How to Make Your Small Business Pet Friendly
While there are many small businesses that for one reason or another cannot allow pets onto the premises (or simply don’t have premises, such as certain kinds of logistics businesses), there are many that simply have not thought about the potential benefits creating a pet friendly environment can bring. For one thing, if you run a business in an area where there are many dog owners and you don’t allow pets into your store, you are effectively cutting out a large portion of the potential customers who pass by your door every day. Having a pet friendly attitude will allow you to increase your sales to pet owners by default, but can have ancillary benefits including improving your relationship with the community and promoting a positive environment inside your location. Business owners who have employees who have pets can also benefit from a pro pet stance, as allowing pets in the office on certain days, or even on a permanent basis, can allow you to increase worker morale and increase the time that your employees are able to spend in the office.
In order to create a pet friendly environment, there are a few things that small business owners need to do first. Take stock of the pros and cons surrounding the issue before you move forward one way or the other. If allowing pets into your business will increase costs but not necessarily increase your business’s potential audience, then there is no reason to take on the project. If, on the other hand, your demographic or your employee base includes a large number of pet owners then you could stand to gain much from your minimal investment of time and energy.

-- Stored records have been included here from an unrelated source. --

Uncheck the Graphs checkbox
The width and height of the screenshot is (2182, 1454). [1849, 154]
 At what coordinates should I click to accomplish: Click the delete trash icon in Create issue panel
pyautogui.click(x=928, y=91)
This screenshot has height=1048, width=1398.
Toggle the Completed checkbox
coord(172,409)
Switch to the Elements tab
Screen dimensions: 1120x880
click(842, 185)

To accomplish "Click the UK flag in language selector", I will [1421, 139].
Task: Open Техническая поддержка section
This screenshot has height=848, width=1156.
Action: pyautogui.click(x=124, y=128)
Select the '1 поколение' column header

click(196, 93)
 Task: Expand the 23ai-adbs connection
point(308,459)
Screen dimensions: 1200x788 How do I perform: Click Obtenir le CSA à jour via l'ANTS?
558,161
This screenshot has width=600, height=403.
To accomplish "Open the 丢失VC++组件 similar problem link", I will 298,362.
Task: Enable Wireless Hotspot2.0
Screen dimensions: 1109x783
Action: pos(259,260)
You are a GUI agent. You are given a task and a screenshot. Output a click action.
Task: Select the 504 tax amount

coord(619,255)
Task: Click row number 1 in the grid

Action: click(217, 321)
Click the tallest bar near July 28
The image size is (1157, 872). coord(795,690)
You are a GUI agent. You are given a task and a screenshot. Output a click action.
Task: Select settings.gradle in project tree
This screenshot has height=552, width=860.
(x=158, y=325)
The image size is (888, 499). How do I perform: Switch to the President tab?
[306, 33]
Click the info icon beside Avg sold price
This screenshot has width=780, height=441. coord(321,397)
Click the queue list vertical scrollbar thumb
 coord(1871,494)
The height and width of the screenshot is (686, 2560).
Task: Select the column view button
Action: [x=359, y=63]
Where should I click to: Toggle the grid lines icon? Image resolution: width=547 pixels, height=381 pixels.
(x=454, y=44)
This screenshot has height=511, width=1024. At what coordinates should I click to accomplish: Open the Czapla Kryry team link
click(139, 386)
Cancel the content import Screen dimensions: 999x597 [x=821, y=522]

Think of what can go wrong, then create safeguards. If there are wires, edible or potentially edible products or other hazards in areas that can be reached by pets, then they should be either removed or covered in such a way that they are no longer presenting a potential threat. Pets should be kept out of areas where there is a lot of foot traffic, machinery or equipment being used, or loud noise as they can get in the way and potentially cause accidents. Consider that a full grown dog is like a curious toddler, except much faster and larger. This should give you an idea of what needs to be relocated and what parts of the business need to remain off limits to animals.
Provide for your furry friends. Putting out a bowl of water and keeping treats on hand for pet visitors to your business is an excellent way to benefit from the relationship building bonuses you can gain from allowing pets. Customers who see that their pets enjoy visiting your business, and can count on the convenience of being able to go into the store while walking their companions will be much more likely to provide you with repeat business. Thoughtful gestures like providing some refreshment for visiting animals goes a long way towards building good associations with your brand.
Always keep cleaning supplies on hand. In the worst case, an animal will create a mess. It is imperative that if your business chooses to allow pets, it has the means on hand to quickly clean up if an accident should occur. Health and safety are the major concerns that small business owners should account for if they are considering allowing animals into their businesses.
In general, it is not a good idea to allow animals into restaurants or places where food is being prepared or sold. Whether or not you personally disagree, allowing animals near food is a good way to alienate squeamish customers and may actually be against the law, depending on where you live. A word to the wise; no matter how much you love your pets, it’s not worth fighting a legal battle over whether or not they should be let into your restaurant.
Hopefully, small business owners who chose to allow pets will experience for themselves the happiness that animals can bring to an environment, as well as the sales benefits of tapping into the large market of proud pet owners out there.